それは松原健選手。U-17、U-19と大分ユース在籍時代から何度も日本代表に選出され、2010年に2種登録でトップチームに帯同するようになってからも、しばしば遠征で大分を離れています。今季もU-19日本代表として、UAE、南アフリカ、インドネシアとあちこちへ出掛けました。いままでに遠征したのは「イランに、中国に、南アフリカに…ざっと10カ国くらい?」と本人も指を折りながら首をかしげるほど。
2009年のU-17W杯ナイジェリア大会ではブラジルと対戦。寄せが甘いとすぐに前を向かれてしまうなど、テクニックでもフィジカルでも力量のある相手に2-3と善戦しました。

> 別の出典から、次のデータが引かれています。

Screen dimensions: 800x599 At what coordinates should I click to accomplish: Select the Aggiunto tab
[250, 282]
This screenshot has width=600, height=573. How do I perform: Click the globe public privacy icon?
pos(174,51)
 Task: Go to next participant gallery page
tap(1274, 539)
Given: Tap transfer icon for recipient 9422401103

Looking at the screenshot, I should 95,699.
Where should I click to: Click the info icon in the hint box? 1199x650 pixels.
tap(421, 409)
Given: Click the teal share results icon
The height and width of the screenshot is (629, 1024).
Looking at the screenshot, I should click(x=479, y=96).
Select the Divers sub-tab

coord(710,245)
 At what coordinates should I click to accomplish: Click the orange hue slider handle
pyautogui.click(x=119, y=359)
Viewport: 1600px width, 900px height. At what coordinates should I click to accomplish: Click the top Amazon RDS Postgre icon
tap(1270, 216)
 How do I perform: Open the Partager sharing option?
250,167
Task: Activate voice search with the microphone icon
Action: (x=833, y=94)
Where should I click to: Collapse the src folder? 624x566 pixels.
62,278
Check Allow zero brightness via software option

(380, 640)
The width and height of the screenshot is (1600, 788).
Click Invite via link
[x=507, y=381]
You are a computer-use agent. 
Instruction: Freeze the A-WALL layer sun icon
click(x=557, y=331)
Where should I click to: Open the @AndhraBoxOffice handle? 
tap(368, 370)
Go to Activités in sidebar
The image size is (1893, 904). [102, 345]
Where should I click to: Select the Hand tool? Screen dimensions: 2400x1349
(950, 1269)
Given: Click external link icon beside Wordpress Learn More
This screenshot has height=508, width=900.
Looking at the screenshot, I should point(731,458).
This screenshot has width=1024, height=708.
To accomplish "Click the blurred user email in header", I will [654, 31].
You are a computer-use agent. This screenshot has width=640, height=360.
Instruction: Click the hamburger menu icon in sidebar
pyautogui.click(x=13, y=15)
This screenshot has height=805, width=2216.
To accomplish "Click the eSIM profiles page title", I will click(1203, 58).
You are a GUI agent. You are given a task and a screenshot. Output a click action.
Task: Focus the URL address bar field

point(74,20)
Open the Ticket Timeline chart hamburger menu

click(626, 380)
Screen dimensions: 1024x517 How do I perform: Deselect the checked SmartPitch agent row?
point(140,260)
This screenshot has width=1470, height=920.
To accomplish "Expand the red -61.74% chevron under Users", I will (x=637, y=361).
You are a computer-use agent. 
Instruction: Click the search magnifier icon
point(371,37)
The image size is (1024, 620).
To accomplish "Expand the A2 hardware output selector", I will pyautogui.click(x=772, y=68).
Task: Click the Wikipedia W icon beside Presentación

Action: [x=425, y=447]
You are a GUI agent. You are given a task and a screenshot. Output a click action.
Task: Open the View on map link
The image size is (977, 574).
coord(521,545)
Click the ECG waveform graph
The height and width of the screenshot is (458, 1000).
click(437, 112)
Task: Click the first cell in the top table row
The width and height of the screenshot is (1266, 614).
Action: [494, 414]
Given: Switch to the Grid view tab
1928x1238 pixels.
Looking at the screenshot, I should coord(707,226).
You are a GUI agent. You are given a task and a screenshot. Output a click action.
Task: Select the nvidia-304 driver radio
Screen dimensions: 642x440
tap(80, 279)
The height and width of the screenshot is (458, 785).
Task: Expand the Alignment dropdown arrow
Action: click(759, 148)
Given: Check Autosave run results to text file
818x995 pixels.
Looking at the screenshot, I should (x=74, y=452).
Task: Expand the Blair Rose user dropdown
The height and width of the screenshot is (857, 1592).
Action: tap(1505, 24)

「ネイマールもすごかったけど、当時はコウチーニョの方がブレイクしてて。ちょうどマッチアップしたんだけど、思い切り股を抜かれました」とさらりと話してくれましたが、いや、なかなかに貴重な経験です。
5月から6月にかけて南アフリカで開催された「8 Nations International Cup」でアルゼンチンやブラジルなどと戦い、先月AFC U-22選手権予選を終えてインドネシアから帰ってきてからは、猛暑にも関わらずコンディションを上げているようです。本職の右SBに比べ、大分の3-4-3システムではより高い守備能力を求められますが、「もっと寄せてボールを奪ったり相手の攻撃を遅らせたりしなくては。わからないことがあればチームメイトに聞いて、自分なりに整理して試行錯誤しています」と意欲的。ポジションを争う土岐田洸平選手についても「いいところを盗んで自分のよさをプラスしていきたい」と研究熱心です。するすると機を見て攻め上がるスタイルは「足が速くないのでタイミングを計るようにしている」と、けがの功名的に身につけたものだそう。そういえば身長が低くて伸び悩んでいた中学2年生のとき、インフルエンザで寝込んでいるあいだに身長が伸びて現在の長身を手に入れたというエピソードもありました。こういうのも打たれ強いというべきか、転んだらただじゃ起きないというべきか。
「代表遠征から帰ってくるたびに、球際の強さやプレー中の落ち着きなど成長が見える」と田坂監督も期待を寄せる松原選手。そろそろ試合にも絡んできそう。代表での経験を生かして、今季後半戦の大分を昇格へと導いてくれるよう期待しています。